:: Task directions ::
Write out again only the lines that run from the start of the entries to the line containing "Task: Open DevTools settings gear", both included.

● ● ● ● ●

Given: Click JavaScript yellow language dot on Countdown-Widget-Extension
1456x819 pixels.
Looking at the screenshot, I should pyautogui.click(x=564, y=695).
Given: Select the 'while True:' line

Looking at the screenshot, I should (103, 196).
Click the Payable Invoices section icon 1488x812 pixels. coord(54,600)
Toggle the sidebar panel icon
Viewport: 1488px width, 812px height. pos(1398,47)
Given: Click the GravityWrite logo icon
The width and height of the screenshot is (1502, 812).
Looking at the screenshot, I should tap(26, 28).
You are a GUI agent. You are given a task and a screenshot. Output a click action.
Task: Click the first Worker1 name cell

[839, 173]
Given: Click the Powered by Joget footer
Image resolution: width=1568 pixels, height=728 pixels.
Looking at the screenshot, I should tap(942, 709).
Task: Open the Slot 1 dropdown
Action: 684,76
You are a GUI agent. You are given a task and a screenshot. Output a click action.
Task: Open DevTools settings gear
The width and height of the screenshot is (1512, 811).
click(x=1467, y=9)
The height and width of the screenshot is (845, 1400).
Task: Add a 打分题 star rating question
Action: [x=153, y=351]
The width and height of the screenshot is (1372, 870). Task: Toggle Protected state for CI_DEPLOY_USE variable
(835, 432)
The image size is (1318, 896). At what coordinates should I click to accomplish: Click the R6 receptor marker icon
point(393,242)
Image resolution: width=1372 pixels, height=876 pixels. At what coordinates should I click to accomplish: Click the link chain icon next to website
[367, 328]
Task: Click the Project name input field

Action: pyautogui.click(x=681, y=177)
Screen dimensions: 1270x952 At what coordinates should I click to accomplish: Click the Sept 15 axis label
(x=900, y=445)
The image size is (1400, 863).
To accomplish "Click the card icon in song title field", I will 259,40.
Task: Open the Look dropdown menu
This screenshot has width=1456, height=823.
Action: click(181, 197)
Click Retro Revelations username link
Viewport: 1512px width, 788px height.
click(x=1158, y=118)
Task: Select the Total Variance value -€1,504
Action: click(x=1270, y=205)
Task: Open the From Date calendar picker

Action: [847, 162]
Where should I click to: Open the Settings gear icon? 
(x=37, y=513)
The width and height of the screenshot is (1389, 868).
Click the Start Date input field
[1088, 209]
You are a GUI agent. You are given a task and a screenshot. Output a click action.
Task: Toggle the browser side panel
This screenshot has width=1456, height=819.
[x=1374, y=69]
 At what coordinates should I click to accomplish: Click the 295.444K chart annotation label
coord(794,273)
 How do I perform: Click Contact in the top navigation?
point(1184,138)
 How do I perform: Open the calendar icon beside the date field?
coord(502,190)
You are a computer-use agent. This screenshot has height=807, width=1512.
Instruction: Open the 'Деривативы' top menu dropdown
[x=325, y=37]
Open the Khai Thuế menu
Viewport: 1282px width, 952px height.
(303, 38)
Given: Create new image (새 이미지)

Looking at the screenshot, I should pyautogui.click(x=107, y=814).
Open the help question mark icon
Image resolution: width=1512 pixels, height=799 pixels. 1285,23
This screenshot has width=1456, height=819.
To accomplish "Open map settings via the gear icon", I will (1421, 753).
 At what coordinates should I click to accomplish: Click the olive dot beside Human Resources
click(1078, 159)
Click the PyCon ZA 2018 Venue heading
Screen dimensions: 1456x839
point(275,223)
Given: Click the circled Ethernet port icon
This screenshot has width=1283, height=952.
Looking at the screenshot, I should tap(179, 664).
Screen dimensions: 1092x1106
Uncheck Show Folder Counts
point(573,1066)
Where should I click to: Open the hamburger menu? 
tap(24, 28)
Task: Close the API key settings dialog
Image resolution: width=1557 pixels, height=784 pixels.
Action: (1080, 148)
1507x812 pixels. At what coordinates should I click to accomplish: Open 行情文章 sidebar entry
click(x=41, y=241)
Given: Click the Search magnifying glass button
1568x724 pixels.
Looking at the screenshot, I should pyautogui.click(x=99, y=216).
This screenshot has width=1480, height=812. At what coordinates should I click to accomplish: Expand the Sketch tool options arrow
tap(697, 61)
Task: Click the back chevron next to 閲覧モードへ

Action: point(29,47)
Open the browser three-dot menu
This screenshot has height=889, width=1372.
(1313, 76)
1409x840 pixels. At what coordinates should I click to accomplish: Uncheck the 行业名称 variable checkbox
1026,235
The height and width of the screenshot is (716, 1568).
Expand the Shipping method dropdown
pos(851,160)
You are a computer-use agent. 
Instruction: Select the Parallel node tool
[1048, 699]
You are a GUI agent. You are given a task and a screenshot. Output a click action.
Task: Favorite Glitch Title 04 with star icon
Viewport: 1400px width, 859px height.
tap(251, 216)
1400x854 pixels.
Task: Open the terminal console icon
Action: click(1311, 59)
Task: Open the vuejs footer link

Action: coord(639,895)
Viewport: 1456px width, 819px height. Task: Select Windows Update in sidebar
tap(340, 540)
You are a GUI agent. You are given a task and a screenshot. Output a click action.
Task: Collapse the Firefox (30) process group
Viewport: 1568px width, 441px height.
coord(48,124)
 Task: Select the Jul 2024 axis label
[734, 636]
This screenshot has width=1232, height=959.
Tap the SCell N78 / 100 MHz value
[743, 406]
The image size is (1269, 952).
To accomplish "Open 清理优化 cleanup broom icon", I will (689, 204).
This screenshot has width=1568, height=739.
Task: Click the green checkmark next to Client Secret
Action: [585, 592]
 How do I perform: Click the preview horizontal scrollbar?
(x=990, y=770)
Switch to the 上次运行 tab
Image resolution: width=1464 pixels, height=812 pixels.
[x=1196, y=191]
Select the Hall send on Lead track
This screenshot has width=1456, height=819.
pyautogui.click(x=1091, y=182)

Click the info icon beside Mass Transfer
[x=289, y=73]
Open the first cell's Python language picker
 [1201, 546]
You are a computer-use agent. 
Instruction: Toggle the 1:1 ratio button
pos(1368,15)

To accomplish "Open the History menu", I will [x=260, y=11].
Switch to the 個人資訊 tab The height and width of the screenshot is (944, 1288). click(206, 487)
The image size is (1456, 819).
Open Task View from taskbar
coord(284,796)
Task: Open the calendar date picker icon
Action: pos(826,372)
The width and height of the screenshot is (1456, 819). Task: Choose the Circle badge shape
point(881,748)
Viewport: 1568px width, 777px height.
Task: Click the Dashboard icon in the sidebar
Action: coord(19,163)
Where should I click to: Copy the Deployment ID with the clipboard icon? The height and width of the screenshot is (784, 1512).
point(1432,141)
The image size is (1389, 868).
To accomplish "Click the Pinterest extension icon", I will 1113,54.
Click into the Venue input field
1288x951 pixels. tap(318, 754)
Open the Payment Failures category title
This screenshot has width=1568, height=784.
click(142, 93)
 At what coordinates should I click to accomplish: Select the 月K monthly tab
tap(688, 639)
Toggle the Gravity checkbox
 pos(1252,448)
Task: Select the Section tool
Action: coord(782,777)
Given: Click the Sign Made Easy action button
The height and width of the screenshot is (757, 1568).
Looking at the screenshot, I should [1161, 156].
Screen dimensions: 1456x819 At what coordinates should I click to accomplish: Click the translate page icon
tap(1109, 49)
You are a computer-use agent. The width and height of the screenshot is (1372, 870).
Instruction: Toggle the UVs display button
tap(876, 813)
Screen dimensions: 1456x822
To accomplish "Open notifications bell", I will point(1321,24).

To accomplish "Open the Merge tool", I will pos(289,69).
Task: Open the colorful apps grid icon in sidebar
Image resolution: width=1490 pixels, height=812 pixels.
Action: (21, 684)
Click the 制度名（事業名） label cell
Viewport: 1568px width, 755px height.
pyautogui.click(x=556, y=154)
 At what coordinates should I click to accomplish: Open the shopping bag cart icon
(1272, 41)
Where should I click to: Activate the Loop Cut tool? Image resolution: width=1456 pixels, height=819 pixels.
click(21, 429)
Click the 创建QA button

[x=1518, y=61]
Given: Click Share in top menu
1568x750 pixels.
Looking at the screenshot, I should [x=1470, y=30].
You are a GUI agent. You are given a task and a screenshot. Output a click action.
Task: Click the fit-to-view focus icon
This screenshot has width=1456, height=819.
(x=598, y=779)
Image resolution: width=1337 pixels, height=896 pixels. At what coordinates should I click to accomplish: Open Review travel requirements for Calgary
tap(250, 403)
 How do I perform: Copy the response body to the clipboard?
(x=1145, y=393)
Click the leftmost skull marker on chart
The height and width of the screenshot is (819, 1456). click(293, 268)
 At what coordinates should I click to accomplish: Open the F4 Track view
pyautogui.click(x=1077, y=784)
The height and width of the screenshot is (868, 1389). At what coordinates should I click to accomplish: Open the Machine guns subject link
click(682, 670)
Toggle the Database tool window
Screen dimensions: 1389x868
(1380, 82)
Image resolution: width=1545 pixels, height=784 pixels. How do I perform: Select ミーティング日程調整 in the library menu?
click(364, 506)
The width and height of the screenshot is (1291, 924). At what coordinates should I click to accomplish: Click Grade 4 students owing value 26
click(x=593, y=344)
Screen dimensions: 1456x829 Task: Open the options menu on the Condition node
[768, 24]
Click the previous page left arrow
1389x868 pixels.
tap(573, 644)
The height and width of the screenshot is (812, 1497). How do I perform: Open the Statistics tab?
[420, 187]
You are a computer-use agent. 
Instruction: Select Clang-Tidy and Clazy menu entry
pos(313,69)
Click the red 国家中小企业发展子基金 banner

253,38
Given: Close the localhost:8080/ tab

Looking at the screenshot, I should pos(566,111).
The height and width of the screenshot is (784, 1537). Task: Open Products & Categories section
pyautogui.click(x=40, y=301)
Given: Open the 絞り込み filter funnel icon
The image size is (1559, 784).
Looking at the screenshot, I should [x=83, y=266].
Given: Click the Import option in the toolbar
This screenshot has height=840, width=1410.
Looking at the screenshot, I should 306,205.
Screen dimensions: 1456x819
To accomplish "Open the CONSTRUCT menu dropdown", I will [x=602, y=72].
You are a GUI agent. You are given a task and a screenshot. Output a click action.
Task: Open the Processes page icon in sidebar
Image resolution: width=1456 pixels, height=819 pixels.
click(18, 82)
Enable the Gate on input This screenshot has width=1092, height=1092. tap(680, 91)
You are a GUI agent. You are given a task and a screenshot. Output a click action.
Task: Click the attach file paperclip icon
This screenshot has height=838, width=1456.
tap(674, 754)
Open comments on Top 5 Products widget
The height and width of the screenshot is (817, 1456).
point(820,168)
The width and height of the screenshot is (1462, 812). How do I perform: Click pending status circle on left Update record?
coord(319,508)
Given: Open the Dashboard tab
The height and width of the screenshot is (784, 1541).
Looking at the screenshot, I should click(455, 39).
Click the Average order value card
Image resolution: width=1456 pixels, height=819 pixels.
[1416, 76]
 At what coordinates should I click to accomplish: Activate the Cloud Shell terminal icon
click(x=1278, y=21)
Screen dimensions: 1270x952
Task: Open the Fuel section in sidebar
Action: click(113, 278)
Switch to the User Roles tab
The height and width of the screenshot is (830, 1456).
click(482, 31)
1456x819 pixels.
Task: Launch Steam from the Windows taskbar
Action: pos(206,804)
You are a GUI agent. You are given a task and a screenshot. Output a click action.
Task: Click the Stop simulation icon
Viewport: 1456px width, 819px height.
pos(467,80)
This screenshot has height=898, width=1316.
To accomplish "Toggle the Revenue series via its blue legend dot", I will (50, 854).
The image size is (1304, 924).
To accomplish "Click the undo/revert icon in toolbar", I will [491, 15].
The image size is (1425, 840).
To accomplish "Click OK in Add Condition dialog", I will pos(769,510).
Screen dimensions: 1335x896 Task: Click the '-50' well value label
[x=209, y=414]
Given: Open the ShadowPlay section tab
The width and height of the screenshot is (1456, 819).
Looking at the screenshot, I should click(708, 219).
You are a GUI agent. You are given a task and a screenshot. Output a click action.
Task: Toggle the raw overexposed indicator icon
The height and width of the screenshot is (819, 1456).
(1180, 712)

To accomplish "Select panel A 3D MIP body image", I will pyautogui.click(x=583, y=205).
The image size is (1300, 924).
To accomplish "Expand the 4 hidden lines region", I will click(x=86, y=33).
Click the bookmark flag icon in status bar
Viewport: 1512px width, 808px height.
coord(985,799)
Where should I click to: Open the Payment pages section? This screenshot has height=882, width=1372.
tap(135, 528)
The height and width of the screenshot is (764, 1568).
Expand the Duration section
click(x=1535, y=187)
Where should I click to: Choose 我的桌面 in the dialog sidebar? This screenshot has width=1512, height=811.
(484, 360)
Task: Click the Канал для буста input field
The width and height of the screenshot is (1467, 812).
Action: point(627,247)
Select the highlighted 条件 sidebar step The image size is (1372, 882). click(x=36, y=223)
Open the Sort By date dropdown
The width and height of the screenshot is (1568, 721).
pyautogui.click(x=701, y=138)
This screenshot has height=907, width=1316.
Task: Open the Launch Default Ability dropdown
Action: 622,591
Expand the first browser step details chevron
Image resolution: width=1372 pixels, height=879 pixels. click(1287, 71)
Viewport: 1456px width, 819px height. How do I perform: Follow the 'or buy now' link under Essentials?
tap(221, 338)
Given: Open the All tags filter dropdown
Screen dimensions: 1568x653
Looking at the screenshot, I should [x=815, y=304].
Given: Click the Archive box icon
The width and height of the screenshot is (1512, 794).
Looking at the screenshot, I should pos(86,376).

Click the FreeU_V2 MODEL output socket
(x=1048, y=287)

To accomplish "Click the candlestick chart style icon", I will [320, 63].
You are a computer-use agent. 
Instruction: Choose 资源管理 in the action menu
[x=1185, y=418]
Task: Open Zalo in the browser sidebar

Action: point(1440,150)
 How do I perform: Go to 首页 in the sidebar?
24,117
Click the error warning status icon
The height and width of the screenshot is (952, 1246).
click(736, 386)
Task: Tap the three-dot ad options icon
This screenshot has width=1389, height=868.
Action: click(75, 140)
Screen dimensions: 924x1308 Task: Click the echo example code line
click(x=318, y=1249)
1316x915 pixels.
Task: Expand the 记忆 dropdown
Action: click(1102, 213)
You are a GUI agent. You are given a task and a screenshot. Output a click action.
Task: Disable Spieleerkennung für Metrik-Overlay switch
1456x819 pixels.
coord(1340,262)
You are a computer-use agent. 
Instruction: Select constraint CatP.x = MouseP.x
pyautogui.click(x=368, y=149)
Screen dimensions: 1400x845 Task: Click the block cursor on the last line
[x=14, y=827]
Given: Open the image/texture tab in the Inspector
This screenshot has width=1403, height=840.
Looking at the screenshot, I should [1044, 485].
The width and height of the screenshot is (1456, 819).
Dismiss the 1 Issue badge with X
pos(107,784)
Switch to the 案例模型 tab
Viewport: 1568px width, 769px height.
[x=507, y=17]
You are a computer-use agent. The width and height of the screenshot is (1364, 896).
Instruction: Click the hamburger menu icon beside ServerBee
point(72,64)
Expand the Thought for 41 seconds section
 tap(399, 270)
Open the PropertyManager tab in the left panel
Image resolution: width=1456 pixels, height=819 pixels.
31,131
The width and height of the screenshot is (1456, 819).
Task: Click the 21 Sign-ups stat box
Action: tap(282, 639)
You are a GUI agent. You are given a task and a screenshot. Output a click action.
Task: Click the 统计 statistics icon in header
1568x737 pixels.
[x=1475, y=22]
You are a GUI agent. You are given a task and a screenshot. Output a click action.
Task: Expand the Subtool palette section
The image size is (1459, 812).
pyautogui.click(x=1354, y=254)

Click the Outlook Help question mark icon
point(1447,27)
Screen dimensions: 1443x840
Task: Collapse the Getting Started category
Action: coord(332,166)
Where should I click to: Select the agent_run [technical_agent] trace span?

● ● ● ● ●

:: Reply to the task ::
Given: Click JavaScript yellow language dot on Countdown-Widget-Extension
1456x819 pixels.
Looking at the screenshot, I should pyautogui.click(x=564, y=695).
Given: Select the 'while True:' line

Looking at the screenshot, I should (103, 196).
Click the Payable Invoices section icon 1488x812 pixels. coord(54,600)
Toggle the sidebar panel icon
Viewport: 1488px width, 812px height. pos(1398,47)
Given: Click the GravityWrite logo icon
The width and height of the screenshot is (1502, 812).
Looking at the screenshot, I should tap(26, 28).
You are a GUI agent. You are given a task and a screenshot. Output a click action.
Task: Click the first Worker1 name cell

[839, 173]
Given: Click the Powered by Joget footer
Image resolution: width=1568 pixels, height=728 pixels.
Looking at the screenshot, I should tap(942, 709).
Task: Open the Slot 1 dropdown
Action: 684,76
You are a GUI agent. You are given a task and a screenshot. Output a click action.
Task: Open DevTools settings gear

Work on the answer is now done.